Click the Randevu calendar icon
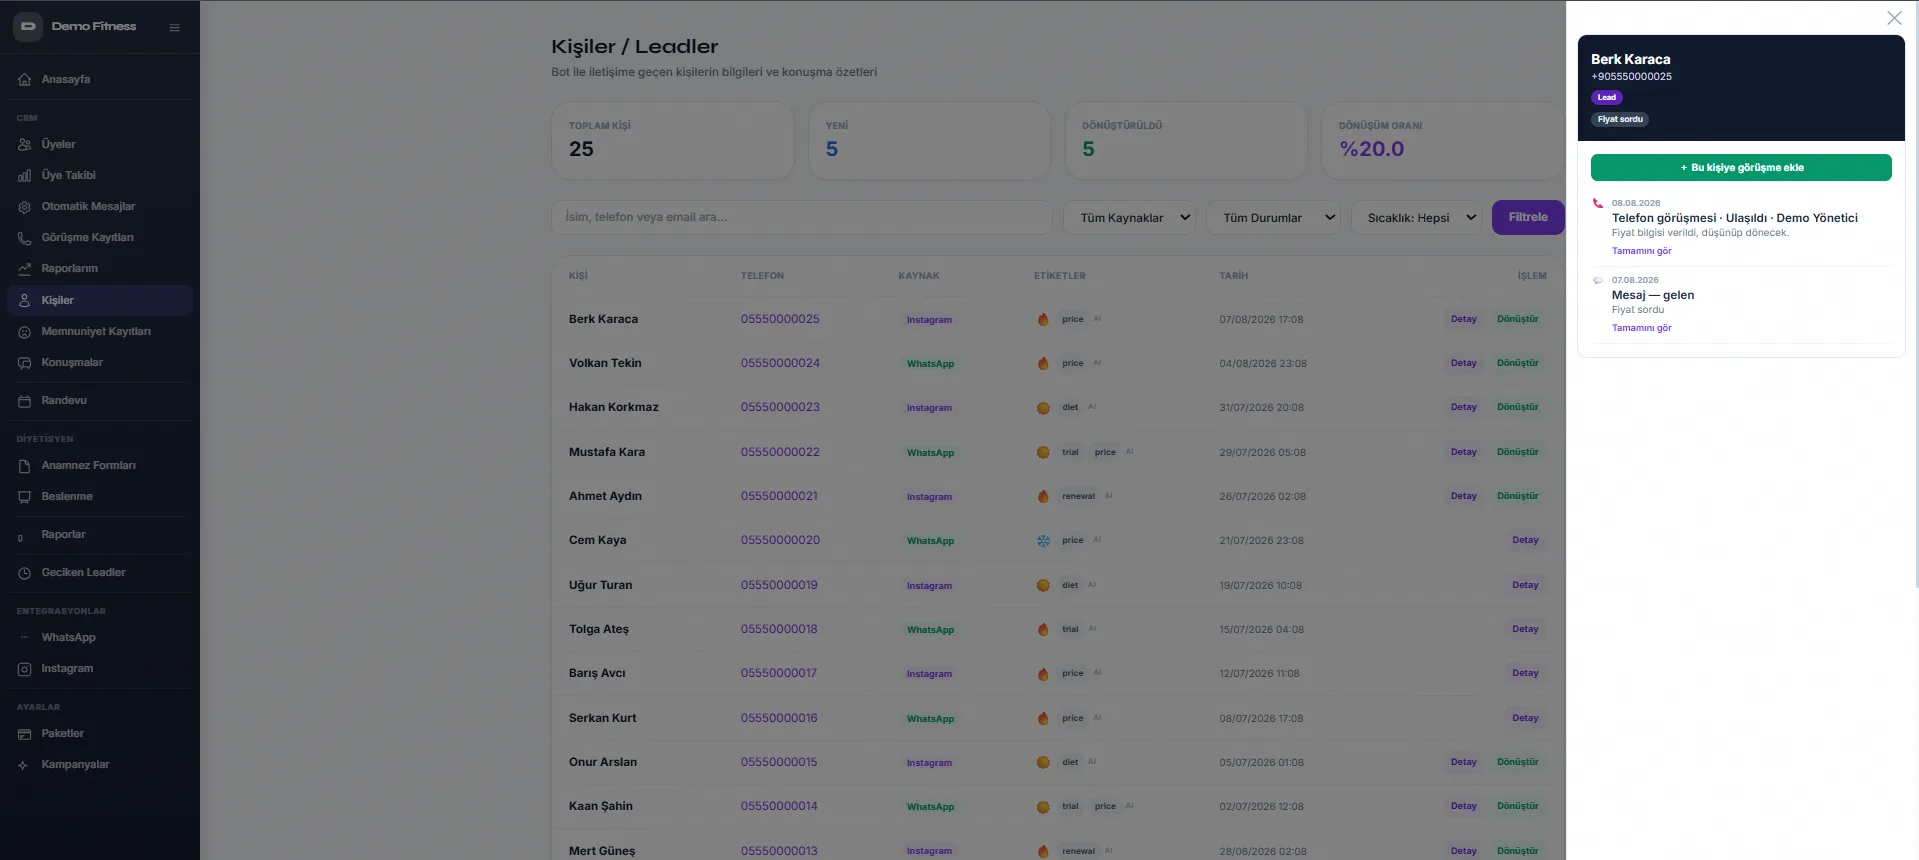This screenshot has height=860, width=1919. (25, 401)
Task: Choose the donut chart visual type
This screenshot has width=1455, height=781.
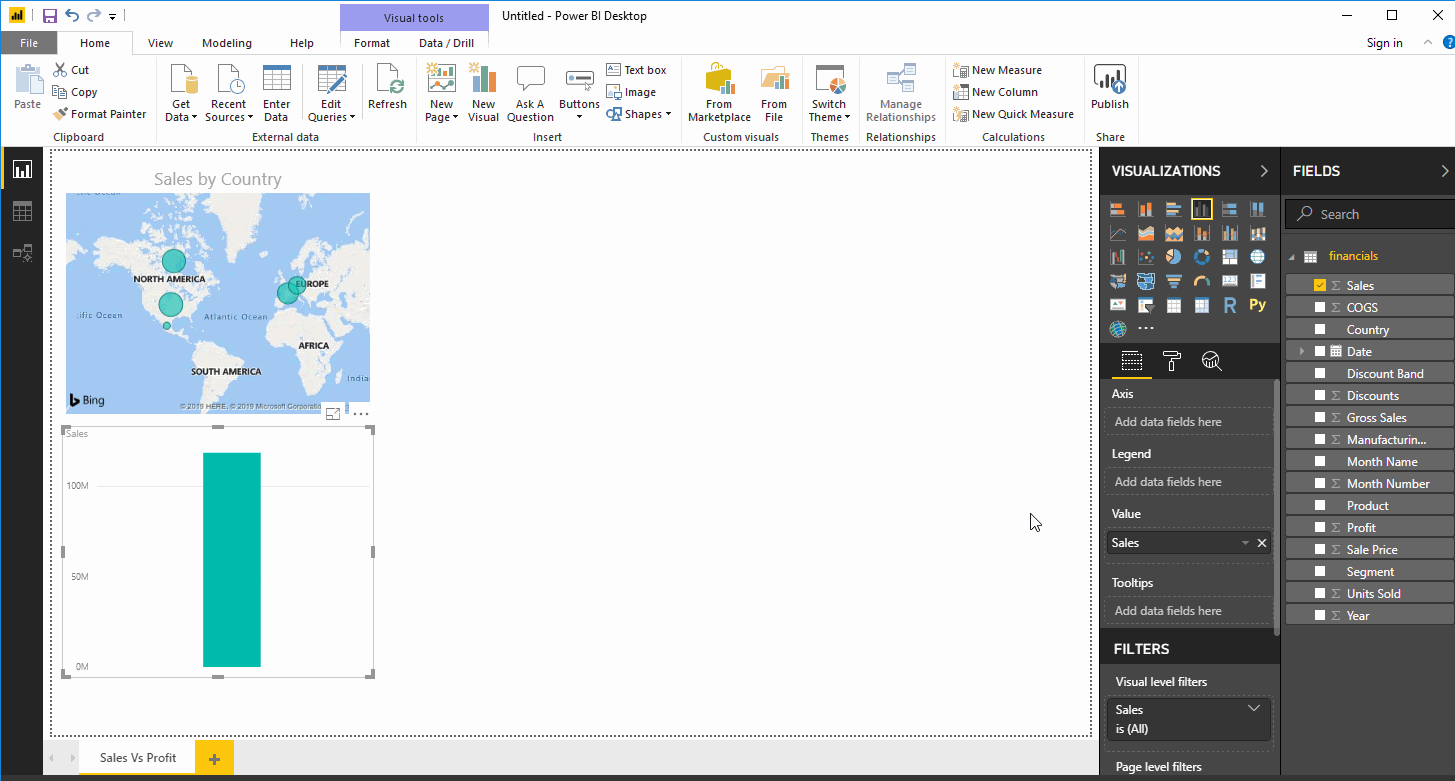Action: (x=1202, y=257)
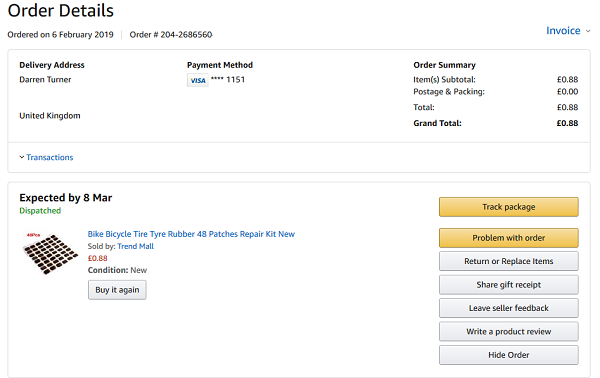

(Assignment):
When you transcribe the lines above, keep every word exact but leave the pictures behind.

(Solution):
Click the Randevu calendar icon
This screenshot has height=860, width=1919. (25, 401)
Task: Choose the donut chart visual type
This screenshot has width=1455, height=781.
Action: (x=1202, y=257)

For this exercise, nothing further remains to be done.